Data items:
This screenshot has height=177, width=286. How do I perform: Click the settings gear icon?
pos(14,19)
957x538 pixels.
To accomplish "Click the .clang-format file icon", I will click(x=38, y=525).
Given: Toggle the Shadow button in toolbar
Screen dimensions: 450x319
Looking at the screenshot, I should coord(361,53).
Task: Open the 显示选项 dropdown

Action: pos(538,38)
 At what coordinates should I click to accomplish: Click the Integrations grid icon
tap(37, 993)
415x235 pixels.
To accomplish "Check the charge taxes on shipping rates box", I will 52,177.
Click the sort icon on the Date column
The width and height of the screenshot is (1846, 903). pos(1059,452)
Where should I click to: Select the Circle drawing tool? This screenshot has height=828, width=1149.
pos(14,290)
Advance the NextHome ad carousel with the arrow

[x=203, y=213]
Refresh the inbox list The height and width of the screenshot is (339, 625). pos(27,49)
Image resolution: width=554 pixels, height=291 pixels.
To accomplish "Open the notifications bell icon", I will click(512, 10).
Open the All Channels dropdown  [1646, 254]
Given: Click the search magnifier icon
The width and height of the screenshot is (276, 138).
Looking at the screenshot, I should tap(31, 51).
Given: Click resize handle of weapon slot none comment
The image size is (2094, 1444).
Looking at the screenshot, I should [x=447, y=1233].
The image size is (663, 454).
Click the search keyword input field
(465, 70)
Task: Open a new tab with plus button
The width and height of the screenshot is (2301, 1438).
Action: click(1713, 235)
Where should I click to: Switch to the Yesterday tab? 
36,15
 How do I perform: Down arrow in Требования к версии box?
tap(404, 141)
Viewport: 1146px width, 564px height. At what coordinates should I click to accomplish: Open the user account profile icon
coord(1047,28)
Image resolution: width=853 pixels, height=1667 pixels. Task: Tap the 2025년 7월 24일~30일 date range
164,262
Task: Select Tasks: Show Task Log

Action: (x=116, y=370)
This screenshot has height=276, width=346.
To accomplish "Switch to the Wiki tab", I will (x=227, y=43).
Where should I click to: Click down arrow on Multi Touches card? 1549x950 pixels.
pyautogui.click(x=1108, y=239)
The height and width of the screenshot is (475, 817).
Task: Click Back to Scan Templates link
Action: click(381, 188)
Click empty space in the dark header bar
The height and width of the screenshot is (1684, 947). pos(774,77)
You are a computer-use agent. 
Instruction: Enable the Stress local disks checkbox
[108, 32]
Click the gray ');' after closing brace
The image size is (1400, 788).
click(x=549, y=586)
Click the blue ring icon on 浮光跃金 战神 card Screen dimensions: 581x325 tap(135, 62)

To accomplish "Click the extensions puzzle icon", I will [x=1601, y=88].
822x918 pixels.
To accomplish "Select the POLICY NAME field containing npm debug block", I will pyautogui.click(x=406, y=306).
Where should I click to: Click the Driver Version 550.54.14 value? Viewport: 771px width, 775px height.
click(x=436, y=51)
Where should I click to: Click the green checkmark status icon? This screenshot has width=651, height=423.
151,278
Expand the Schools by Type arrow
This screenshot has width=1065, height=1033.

AIM =
Reproduce the records word for word, beginning at the very start and ending with the line that contains "Refresh the inbox".

SOLUTION TO THIS PROBLEM =
This screenshot has height=177, width=286. How do I perform: Click the settings gear icon?
pos(14,19)
957x538 pixels.
To accomplish "Click the .clang-format file icon", I will click(x=38, y=525).
Given: Toggle the Shadow button in toolbar
Screen dimensions: 450x319
Looking at the screenshot, I should coord(361,53).
Task: Open the 显示选项 dropdown

Action: pos(538,38)
 At what coordinates should I click to accomplish: Click the Integrations grid icon
tap(37, 993)
415x235 pixels.
To accomplish "Check the charge taxes on shipping rates box", I will 52,177.
Click the sort icon on the Date column
The width and height of the screenshot is (1846, 903). pos(1059,452)
Where should I click to: Select the Circle drawing tool? This screenshot has height=828, width=1149.
pos(14,290)
Advance the NextHome ad carousel with the arrow

[x=203, y=213]
Refresh the inbox list The height and width of the screenshot is (339, 625). pos(27,49)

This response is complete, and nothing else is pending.